*WHAT THE TASK ASKS*. Two lines mark the range in the entries below: the one holding "Switch to the Conditions" and the one holding "This screenshot has width=913, height=559.". Set down those two and all lines between them, exactly.

*INPUT*.
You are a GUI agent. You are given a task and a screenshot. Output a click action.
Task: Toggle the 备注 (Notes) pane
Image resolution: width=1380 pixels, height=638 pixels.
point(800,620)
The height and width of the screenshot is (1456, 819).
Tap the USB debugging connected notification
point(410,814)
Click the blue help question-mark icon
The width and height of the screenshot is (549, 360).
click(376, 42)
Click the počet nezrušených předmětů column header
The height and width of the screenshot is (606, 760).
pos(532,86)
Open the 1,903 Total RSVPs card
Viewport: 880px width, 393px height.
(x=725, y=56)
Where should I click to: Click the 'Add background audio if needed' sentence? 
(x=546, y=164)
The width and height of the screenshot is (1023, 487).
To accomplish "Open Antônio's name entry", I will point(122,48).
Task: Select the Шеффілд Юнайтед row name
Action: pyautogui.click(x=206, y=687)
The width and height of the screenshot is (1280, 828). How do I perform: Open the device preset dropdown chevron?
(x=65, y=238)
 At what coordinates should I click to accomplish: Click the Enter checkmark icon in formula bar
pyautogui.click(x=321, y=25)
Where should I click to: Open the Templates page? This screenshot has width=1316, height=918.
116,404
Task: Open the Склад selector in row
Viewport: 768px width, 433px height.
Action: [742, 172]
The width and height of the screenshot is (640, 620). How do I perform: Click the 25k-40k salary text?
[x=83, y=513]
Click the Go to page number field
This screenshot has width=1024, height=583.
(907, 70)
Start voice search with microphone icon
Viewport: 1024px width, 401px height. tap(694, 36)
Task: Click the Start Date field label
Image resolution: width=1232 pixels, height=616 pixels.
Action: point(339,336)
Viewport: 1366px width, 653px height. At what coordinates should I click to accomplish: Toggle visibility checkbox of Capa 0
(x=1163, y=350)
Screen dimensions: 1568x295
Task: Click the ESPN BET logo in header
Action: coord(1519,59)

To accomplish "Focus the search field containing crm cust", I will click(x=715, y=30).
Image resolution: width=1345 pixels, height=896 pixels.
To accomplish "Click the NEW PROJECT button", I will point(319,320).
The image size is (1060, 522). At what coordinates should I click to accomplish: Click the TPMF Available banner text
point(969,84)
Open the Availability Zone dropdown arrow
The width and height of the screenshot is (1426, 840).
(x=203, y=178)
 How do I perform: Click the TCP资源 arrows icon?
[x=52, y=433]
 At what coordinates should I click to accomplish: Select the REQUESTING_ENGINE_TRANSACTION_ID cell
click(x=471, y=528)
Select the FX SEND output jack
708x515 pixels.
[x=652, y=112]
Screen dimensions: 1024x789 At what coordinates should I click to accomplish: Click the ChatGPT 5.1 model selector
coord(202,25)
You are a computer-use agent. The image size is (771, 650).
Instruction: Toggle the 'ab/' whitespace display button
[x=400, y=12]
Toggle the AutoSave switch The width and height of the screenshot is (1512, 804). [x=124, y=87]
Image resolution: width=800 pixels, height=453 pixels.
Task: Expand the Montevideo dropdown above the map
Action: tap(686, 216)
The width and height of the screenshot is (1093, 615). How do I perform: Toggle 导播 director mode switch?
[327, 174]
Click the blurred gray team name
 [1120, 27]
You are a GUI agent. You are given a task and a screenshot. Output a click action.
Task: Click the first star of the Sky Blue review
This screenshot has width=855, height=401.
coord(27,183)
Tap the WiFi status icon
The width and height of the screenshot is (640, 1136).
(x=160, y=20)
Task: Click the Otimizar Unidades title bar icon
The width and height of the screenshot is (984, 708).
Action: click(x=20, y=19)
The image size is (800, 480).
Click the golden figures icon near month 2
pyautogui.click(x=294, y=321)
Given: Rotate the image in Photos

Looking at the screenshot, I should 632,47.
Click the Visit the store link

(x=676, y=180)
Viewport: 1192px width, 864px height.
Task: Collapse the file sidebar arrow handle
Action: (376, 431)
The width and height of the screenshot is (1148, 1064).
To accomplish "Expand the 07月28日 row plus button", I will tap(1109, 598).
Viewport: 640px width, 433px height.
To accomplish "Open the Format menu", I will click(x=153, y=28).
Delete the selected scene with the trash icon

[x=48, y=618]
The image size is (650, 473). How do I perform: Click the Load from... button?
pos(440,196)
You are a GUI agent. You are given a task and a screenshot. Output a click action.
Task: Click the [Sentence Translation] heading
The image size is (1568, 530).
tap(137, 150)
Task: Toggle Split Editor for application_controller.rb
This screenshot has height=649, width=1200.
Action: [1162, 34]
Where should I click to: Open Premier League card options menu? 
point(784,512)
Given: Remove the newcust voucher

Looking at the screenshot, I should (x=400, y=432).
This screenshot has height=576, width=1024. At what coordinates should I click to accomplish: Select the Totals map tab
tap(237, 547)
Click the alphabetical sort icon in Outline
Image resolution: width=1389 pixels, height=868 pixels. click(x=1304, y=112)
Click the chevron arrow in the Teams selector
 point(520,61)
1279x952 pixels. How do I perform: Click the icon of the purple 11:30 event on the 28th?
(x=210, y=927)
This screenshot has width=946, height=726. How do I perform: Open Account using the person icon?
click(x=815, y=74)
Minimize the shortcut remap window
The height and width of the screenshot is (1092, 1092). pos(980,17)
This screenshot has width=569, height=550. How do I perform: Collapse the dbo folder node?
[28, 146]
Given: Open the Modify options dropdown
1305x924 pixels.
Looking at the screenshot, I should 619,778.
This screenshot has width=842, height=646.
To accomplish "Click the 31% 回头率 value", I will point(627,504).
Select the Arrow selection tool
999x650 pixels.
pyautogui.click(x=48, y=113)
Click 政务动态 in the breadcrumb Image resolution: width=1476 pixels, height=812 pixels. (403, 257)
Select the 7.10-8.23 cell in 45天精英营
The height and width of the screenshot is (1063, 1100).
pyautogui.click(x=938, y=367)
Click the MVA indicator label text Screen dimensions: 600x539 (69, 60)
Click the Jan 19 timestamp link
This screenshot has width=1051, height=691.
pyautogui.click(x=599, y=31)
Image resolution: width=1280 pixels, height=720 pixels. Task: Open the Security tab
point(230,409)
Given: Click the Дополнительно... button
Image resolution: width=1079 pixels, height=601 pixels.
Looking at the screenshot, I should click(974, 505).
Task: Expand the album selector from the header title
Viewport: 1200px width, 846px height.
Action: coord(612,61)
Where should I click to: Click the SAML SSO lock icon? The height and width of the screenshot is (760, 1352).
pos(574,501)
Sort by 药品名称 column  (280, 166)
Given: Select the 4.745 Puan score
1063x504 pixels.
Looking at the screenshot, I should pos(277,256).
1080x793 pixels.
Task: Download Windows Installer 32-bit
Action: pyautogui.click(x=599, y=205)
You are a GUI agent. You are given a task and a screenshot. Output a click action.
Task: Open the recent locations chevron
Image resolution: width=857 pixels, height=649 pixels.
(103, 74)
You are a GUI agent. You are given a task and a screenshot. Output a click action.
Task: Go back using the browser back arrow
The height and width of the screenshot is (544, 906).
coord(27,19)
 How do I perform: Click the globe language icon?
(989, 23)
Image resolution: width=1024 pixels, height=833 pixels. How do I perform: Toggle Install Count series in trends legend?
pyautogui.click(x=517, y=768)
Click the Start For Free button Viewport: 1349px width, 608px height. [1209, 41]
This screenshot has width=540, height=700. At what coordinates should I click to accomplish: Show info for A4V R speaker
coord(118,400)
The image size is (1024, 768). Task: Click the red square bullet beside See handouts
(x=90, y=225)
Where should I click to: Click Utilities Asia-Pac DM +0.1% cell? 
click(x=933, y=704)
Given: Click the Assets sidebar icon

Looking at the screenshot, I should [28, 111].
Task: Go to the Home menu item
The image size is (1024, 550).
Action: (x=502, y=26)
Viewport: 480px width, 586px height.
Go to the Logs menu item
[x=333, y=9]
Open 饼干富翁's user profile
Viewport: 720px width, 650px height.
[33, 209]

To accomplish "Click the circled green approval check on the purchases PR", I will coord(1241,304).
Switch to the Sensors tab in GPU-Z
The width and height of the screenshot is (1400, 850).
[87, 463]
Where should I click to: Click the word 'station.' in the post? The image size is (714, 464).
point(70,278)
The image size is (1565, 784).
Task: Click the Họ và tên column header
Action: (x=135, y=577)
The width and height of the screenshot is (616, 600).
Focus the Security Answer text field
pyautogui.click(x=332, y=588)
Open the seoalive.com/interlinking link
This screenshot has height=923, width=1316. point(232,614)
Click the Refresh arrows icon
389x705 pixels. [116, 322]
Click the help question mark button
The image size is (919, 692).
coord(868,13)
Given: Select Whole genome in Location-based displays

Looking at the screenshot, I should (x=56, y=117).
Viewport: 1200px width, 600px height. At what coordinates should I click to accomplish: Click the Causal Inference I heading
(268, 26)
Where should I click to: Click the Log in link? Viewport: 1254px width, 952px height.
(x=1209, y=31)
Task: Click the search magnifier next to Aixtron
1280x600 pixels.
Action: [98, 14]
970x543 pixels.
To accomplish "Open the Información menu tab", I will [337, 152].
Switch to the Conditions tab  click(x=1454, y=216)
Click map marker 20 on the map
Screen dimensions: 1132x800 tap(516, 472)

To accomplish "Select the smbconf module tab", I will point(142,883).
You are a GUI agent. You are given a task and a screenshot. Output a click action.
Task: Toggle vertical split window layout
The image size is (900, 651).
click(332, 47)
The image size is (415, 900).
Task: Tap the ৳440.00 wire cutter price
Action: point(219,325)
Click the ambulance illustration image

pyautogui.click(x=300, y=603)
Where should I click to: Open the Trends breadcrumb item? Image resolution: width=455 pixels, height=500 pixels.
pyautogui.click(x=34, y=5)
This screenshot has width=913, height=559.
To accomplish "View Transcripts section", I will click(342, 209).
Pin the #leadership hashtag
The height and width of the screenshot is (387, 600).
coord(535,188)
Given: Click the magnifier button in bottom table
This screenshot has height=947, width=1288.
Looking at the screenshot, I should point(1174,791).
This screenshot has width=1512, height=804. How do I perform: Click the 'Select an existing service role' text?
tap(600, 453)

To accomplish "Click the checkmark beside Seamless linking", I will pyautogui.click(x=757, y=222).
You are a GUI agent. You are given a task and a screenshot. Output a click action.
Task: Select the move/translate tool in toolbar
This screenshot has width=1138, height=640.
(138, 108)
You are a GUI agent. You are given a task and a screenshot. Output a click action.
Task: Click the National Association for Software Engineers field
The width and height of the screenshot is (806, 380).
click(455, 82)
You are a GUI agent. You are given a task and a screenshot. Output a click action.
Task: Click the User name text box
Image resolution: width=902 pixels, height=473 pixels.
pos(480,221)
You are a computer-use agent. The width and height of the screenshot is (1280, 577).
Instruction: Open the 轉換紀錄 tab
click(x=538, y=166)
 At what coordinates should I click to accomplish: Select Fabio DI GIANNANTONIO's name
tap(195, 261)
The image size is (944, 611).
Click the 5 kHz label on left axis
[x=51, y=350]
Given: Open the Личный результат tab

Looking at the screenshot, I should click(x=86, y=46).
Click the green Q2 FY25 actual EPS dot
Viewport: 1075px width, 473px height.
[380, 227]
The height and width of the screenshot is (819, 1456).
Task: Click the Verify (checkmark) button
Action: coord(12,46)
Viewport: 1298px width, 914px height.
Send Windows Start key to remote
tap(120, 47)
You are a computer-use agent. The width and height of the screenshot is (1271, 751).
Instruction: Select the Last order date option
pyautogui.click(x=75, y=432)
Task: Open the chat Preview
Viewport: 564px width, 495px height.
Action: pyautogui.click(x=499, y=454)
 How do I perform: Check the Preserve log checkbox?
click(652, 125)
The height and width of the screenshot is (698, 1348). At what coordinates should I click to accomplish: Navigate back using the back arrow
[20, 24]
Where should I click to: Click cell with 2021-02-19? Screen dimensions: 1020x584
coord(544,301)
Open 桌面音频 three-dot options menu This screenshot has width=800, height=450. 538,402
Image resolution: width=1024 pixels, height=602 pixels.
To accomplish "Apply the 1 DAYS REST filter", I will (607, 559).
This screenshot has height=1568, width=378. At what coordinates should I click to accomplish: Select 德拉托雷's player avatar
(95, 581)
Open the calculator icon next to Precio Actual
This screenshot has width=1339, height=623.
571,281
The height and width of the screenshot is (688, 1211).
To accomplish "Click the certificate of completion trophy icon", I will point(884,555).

*RESULT OF THIS EXERCISE*.
Switch to the Conditions tab  click(x=1454, y=216)
Click map marker 20 on the map
Screen dimensions: 1132x800 tap(516, 472)

To accomplish "Select the smbconf module tab", I will point(142,883).
You are a GUI agent. You are given a task and a screenshot. Output a click action.
Task: Toggle vertical split window layout
The image size is (900, 651).
click(332, 47)
The image size is (415, 900).
Task: Tap the ৳440.00 wire cutter price
Action: point(219,325)
Click the ambulance illustration image

pyautogui.click(x=300, y=603)
Where should I click to: Open the Trends breadcrumb item? Image resolution: width=455 pixels, height=500 pixels.
pyautogui.click(x=34, y=5)
This screenshot has width=913, height=559.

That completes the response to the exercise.